Kelski was just lucky that sapphire would take a step cut table. Different gemstones and minerals often required different cuts. They would flake, chip, or become weak if the wrong angles were used. Worse still some would not refract light properly without the proper angles of cut. There was an index called the Refractive Index or RI of any gem material that would tell her what angles would be acceptable based on how the light passed through the material.

In fact, the RI was one of the reasons why Reimancers had terrible times building authentic gemstones with djed because they could match the size shape and color but they weren’t aware of the inner secrets of gemstones which allowed jewelers like Kelski to spot fakes. Kelski thought of the RI as a direct reflection of the inner tissue of a stone and how it was built. And it was one of the reasons if she knew Reimancy, she could probably after a time be able to build proper gemstones that actually refracted light correctly based on their internal makeup.

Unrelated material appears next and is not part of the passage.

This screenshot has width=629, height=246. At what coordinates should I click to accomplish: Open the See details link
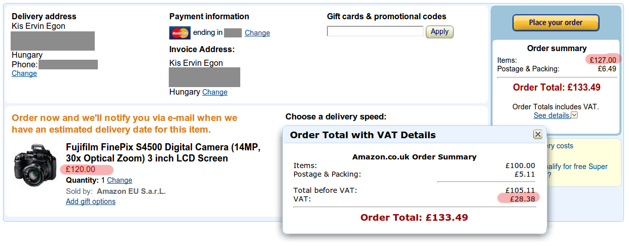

It was something she’d have to discuss with Kynier eventually.

With nothing else left to do but get started, Kelski sat down and started her cuts. The table was the first cut to always be made and the cut everything else was based off of. Gemcutting was a lot like wood carving in that you removed all the material you didn’t want as a part of the stone. Only instead of freeformed lines, you actually cut correct angles that had to be perfectly equal to each other. Then she worked around, following the pattern the jewelcrafter laid out carefully.

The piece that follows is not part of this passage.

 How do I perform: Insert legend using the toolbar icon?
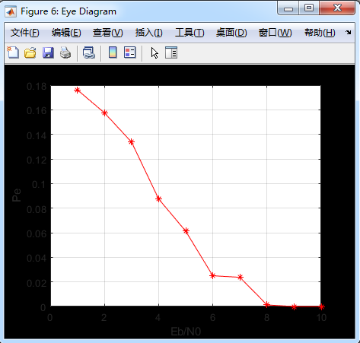tap(130, 52)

In her case it was the table, c1 the long side of the step, c2 the top right corner, c3 the top short side, c4 the left top table, as she worked around in a circle and continued the pattern. Some angles were automatically cut by the fact that other angles were cut. Kelski went carefully, slowly, and double checked twice before she reset the angles each time. The stone slowly took shape as she worked on the crown, cutting in its girdle facets.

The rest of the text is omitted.